Marcos expeliu pelas narinas uma certa porção de ar e, aproximando-se de mim, disse qualquer coisa que me deixou incrédulo.

– Não! Não pode ser! – repliquei quando recuperei a fala. – Ele…

Mas, Marcos fez-me interromper a frase. Olhando a jovem que continuava sentada na areia, com a cabeça entre as mãos e os cotovelos sobre as pernas agora impecavelmente bela, pois já secara toda a água, disse-me, com uma expressão caricata que só eu compreendia.

– Bem! Têm de ficar aqui um bocado, enquanto eu vou ao «Oásis» falar com o senhor suspeito. Depois irei buscar uma ambulância e as autoridades locais, pois os senhores da polícia costumam querer cumprir as formalidades usuais.

O meu amigo afastou-se pela praia em direcção ao automóvel e eu, colocando sobre o corpo uma colorida toalha que tirara da barraca disse à jovem, ensaiando uma pronúncia cativante:

– Vá!... Não chore mais. Em breve o caso ficará resolvido e o culpado será castigado.

Aproveitando o tempo que Marcos levaria a regressar da cidade, resolvi refrescar-me um pouco e convidei a rapariga a acompanhar-me, Maria José rejeitou o convite, pois pretendia descansar alguns minutos. Do lado oposto da duna, oculto da «viúva», despi o dispensável.

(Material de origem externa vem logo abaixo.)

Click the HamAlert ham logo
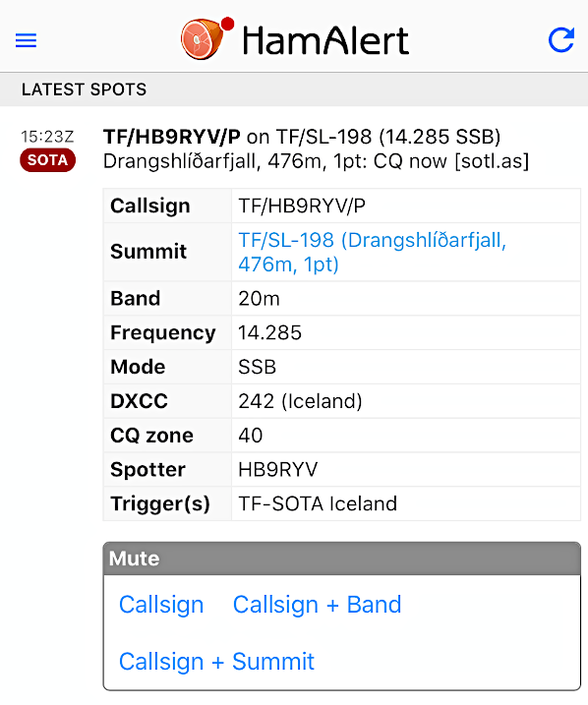 (206, 38)
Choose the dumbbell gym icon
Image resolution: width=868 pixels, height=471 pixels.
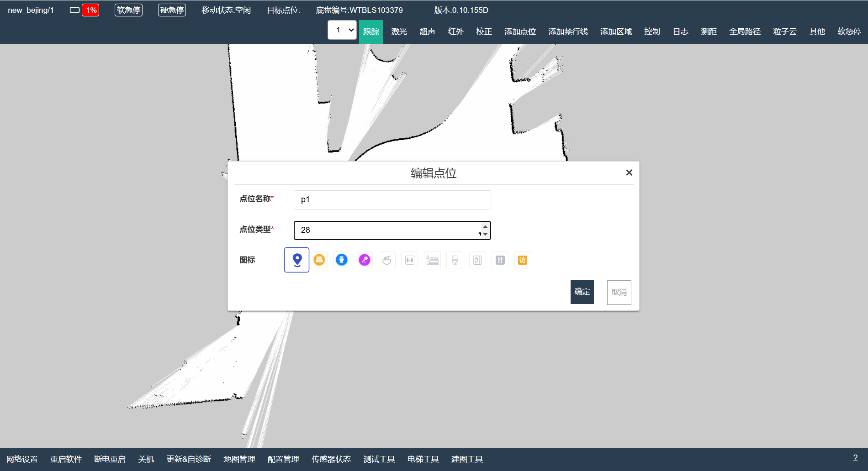tap(409, 260)
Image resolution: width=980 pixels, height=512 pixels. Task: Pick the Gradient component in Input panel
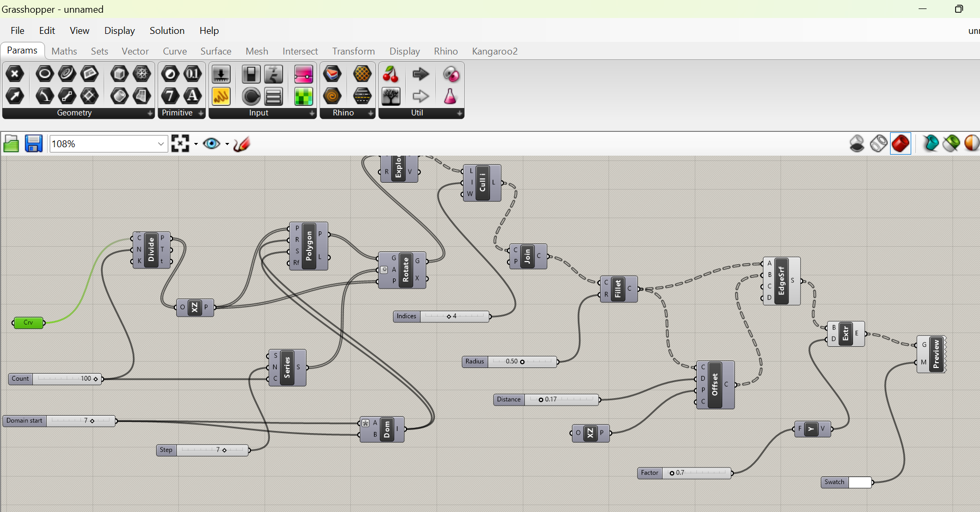click(304, 75)
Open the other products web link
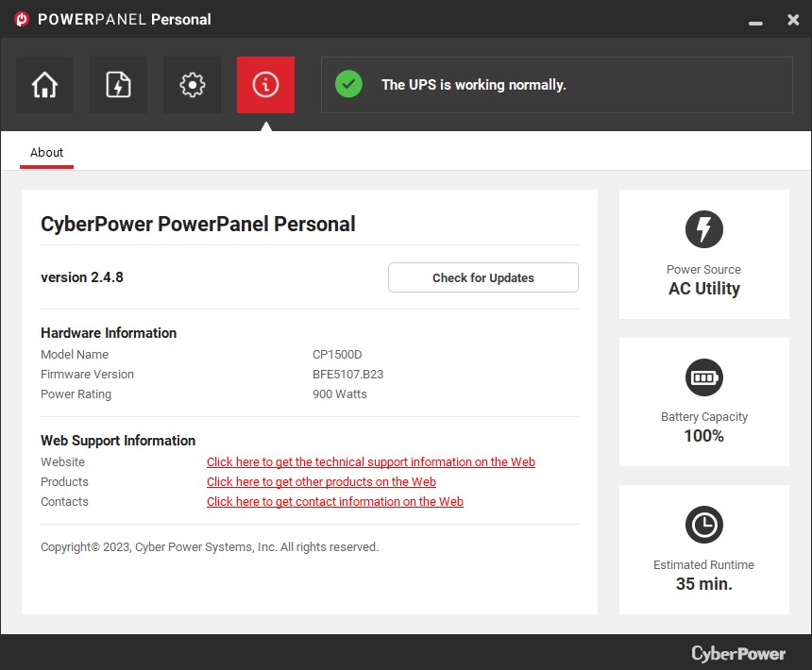Image resolution: width=812 pixels, height=670 pixels. coord(321,481)
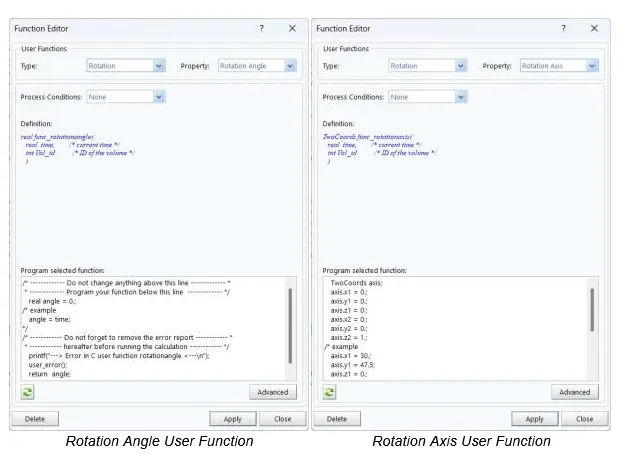Delete the rotation angle user function
The width and height of the screenshot is (635, 466).
35,419
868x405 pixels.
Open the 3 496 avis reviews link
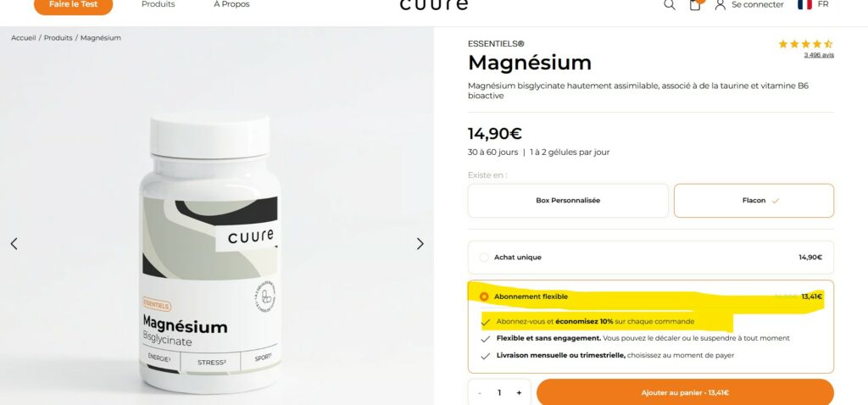pyautogui.click(x=819, y=55)

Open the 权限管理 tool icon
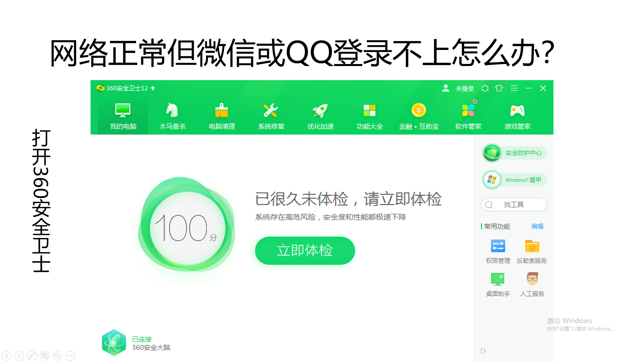(498, 246)
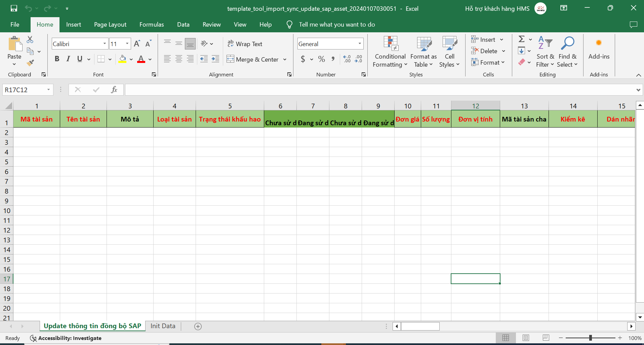644x345 pixels.
Task: Click the yellow Fill Color swatch button
Action: 123,59
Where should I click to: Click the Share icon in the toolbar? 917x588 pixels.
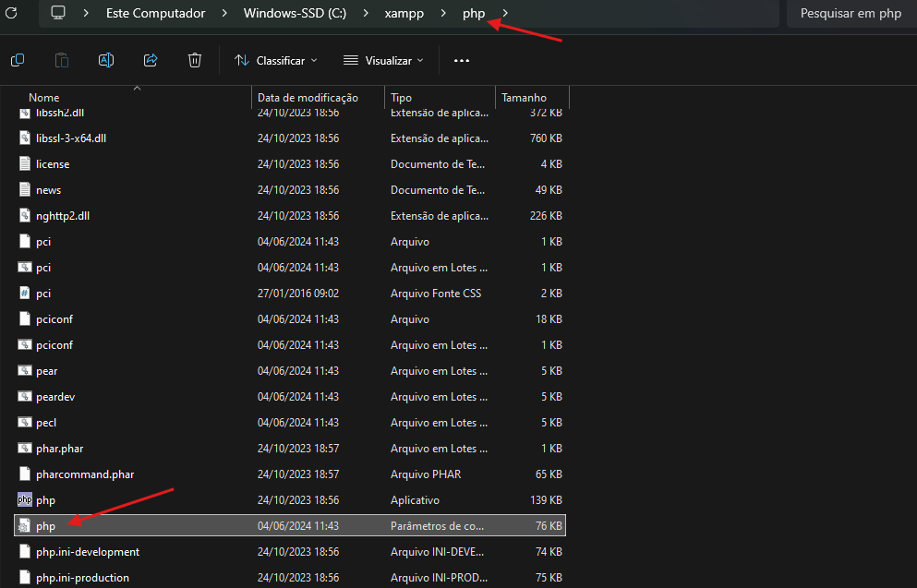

Segundos depois, corria pelo suave declive da areia e lancei-me ao mar, aproveitando uma vaga que corria para a praia. Ao entrar na água, senti a cabeça bater em qualquer coisa que me pareceu um rochedo mas que afinal não passava de um grande peixe. Agarrei-o, julgando-o vivo. Porém, logo notei que estava morto e quase em decomposição, com os intestinos a sair por rasgão que tinha no ventre. Segurando o peixe e nadando com uma das mãos, tal como Camões salvando os Lusíadas, voltei à praia onde o coloquei com cuidado, pois pensava pregar uma partida ao Marcos, quando ele regressasse.

 

Entretanto, Marcos Dias chegava ao «Oásis». Mandou chamar o director da orquestra que o gerente do restaurante disse ter chegado poucos minutos antes, e começou sem rodeios.

– O senhor pode dizer-me porque só agora chega para o ensaio, quando afinal já há mais tempo aqui devia estar? Creio que isso terá alguma relação com um crime que há pouco cometeram e eu tenho de resolver.

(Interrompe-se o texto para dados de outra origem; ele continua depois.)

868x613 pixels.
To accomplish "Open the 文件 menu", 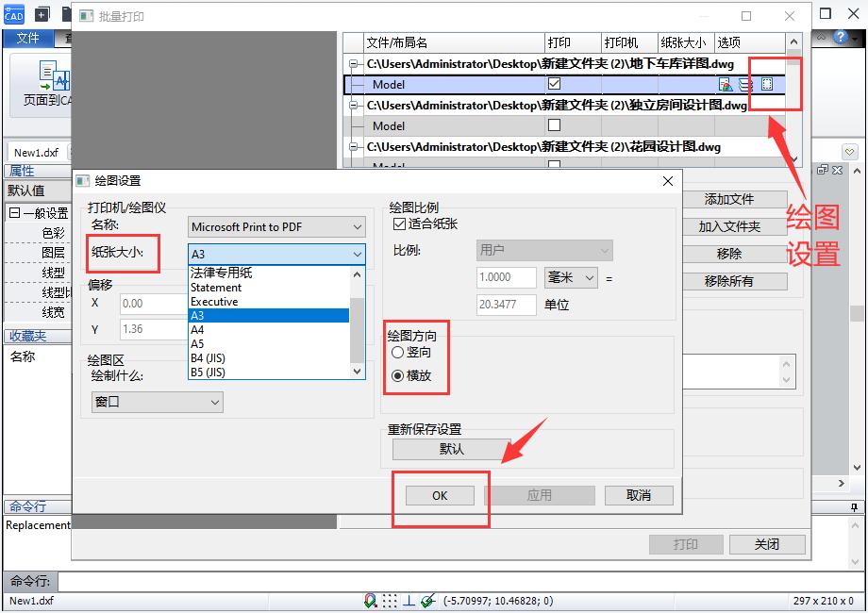I will [28, 39].
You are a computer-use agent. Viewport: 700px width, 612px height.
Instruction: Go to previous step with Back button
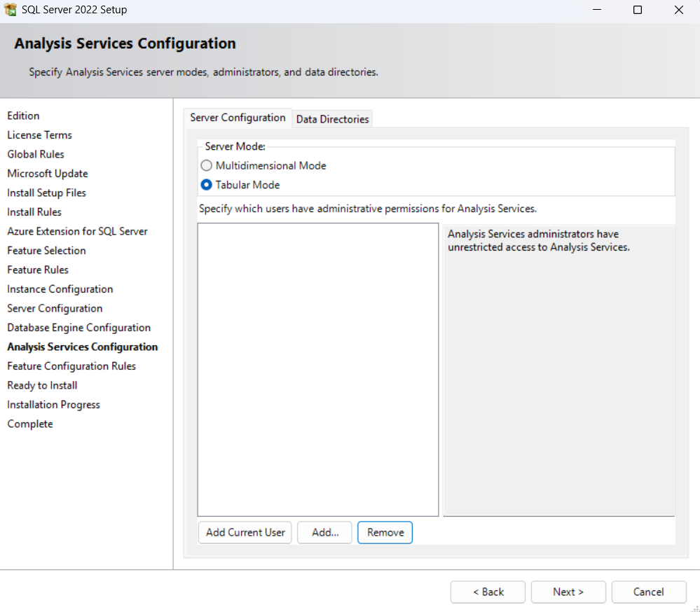[x=488, y=592]
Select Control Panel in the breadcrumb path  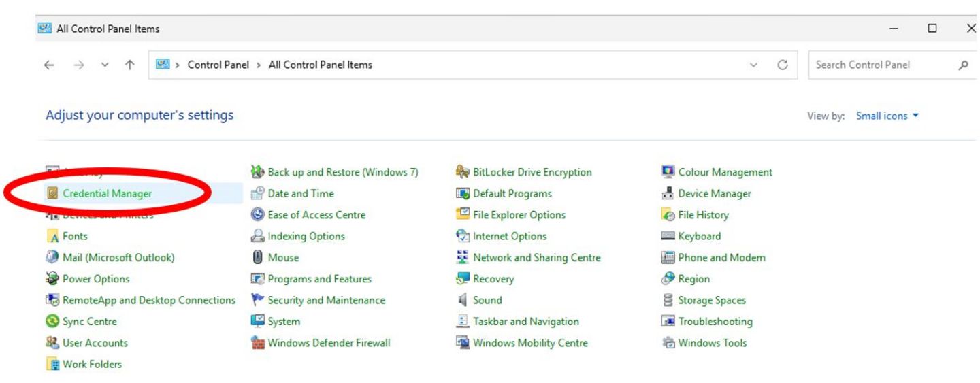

– Perdão, senhor! Não sei de que se trata. Quanto ao meu atraso, confesso que não tenho provas do que lhe vou afirmar. Fui-me deitar um pouco na praia, depois do almoço, e sem querer adormeci. Quando acordei, já eram seis horas e vim logo para aqui.

– Pois bem. – exclamou Marcos Dias – O noivo da Maria José foi morto num local quase deserto, junto ao mar, e o senhor era a única pessoa que sabia onde eles se encontravam.

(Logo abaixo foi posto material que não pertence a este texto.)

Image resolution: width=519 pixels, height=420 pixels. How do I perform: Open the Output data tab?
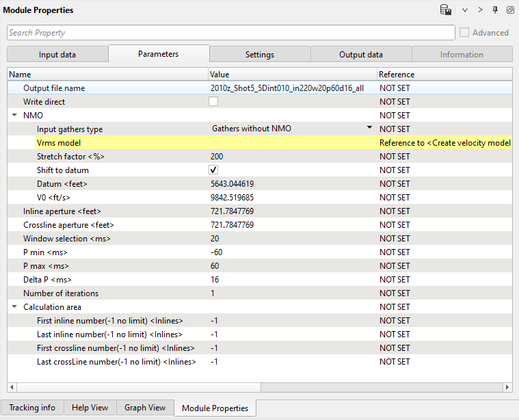(x=361, y=55)
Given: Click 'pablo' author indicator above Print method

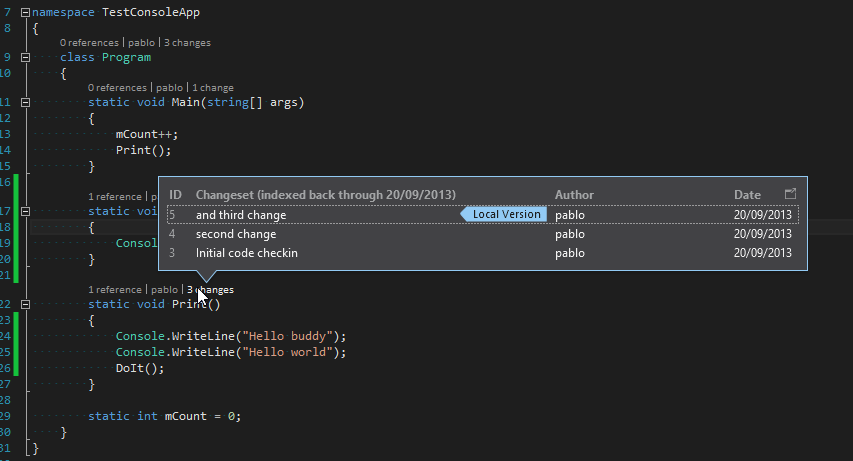Looking at the screenshot, I should click(x=164, y=290).
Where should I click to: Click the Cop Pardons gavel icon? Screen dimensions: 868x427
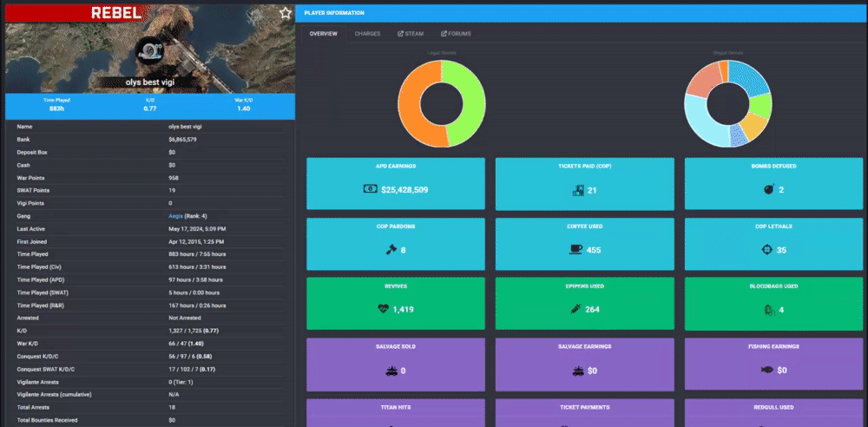click(x=391, y=250)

– Isso é verdade! – respondeu o outro. – Mas também é verdade que o sítio onde eu estive é muito distante do lugar onde fiquei de ir buscar a cantora e o Alfredo.

– Está bem! Depois veremos isso. Para, já, faça favor de me acompanhar… Ah! A propósito: o senhor não se dedica à caça submarina?

– Não, senhor detective. E, por sorte, nem sequer sei nadar.

– Pronto, vamos. – E, abrindo a porta do Mercedes, Marcos Dias disse ao seu interlocutor: – Passaremos pela polícia e levaremos uma ambulância para remover o corpo.

O carro arrancou velozmente, provocando no rosto do músico algumas contracções que expressavam receio. Quando o carro, cada vez mais veloz, entrou na estrada principal, João da Doura, assim se chamava o chefe da orquestra exclamou:

– Lamento imenso a morte do meu amigo, a tal ponto que serei capaz de dispender algum dinheiro para que seja feita justiça. Quanto a mim, as pessoas que me viram na praia devem comprovar as minhas afirmações.

– Sim! Deixe-me pensar um pouco… depois veremos.

 

Uma hora depois, enquanto o culpado era conduzido ao quartel da «Judiciária», Marcos Dias e Jartur aproximavam-se da cidade.

No olhar dos dois amigos, um atento à estrada outro à paisagem que se estendia em redor, reflectia-se a alegria do dever cumprido.

 

PERGUNTAS:

Quem foi o culpado?

Quais foram os pormenores acusadores encontrados pelo detective?

Como se teria passado o caso? Exponha o seu raciocínio.